Fibre is the structural part of a plant that supports and holds it together. It is a carbohydrate and is referred to as non-starch polysaccharide (NSP) in scientific circles and ‘roughage’ in everyday language. Fibre can be chewed, swallowed and subjected to stomach acid, yet much of it passes through the body unchanged.

Why do we need fibre?

Dietary fibre acts like a sponge, absorbing water to increase the bulk and softness of stools. This ensures that they are eliminated easily from the body. If you increase your intake of fibre, it is also important that you increase your fluid intake.

Fibre is important because it:

  • Stimulates the digestive tract and helps it work efficiently
  • Encourages the presence of health-giving bacteria in the large intestine
  • Softens the stool (bowel motion) and helps prevent constipation
  • Slows down carbohydrate absorption, making meals more satisfying and therefore helping with weight management

Fibre has also been associated with a decreased incidence of certain cancers of the digestive tract.

Which foods contain fibre?

There are two major types of fibre – soluble and insoluble. Plant foods generally contain a combination of both types.

Soluble Fibre

Food types which are predominantly high in soluble fibre are:

  • Fruit
  • Vegetables
  • Pulses (e.g. peas, beans)
  • Oats
  • Barley
  • Seeds

Soluble fibre is broken down by enzyme-producing bacteria present in the colon to produce energy and gas and bulky stools. This fibre forms a gel-like substance which can bind to other substances in the gut. It also has the extra benefits of lowering cholesterol levels and slowing down the entry of glucose into the blood, thereby improving blood sugar control.

Insoluble Fibre

Foods predominantly high in insoluble fibre are:

  • Fruit and vegetables with their skins and pips
  • Wholegrain cereals (wheat, rye, rice)
  • Nuts and some pulses

Insoluble fibre is less easily broken down by bacteria in the colon, but holds water very effectively (up to 15 times its weight in water) thus contributing to an increase in stool weight. It is this fibre that is often referred to as ‘nature’s broom’ and is thought to have many protective effects on the gut.

How much do we need?

Only the correct combination of these two types of fibre will ensure proper bowel function. Most of us need to increase both types of fibre in our diet. By following a healthy balanced diet this can be easily achieved. Gradually increase the amount of fibre you eat, as your digestive system will need time to adapt. If you introduce too much fibre into your diet too quickly, you may experience: bloating, constipation, excessive wind (flatulence), pain.

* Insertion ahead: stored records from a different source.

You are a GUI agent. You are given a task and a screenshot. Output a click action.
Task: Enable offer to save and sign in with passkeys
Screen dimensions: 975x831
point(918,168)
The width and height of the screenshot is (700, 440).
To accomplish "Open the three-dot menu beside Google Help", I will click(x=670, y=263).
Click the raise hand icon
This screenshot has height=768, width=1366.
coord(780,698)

  • Ensure that all the starch or grains you eat are the high fibre varieties. Read the labels of cereals and breads to confirm the fibre content. A high fibre cereal should contain at least 5gms total fibre per serving.

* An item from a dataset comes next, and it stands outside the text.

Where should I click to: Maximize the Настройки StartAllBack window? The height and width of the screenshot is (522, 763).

  • Switch to wholegrain breads. (Should contain at least 2-3g of fibre per slice)

  • Introduce more wholegrains such as wholemeal pasta and brown rice into your main meal.
  • Have 3 servings of fruit and 2 of vegetables per day, where possible raw and with their skins, pips and membranes. Start the day off by including a piece of fresh fruit with your breakfast, have fruit as a dessert and as a snack between meals. Tinned, frozen and dried fruit and vegetables are also beneficial.

  • Snack on high fibre healthy foods like dried fruit, nuts and raisins, wholemeal biscuits, rusks and popcorn.

  • Try including beans, peas or lentils as part of your main meal.

  • Try to cut down on processed, pre-prepared foods. They mostly have a lower fibre content than their fresh alternatives.

Don’t forget the fluid

Without fluid, dietary fibre cannot do its job. Insoluble fibre, in particular, acts like a sponge absorbing water, increasing stool weight and size, thus putting pressure on the bowel wall and facilitating the movement of the stool. Without fluid this fibre is pointless and will only result in constipation. Try to drink at least 3-4 pints (8-10 cups) of fluid per day. Suitable fluids include non-caffeine and non-alcohol based drinks like water, fruit teas, well-diluted fruit juices and fruit squashes.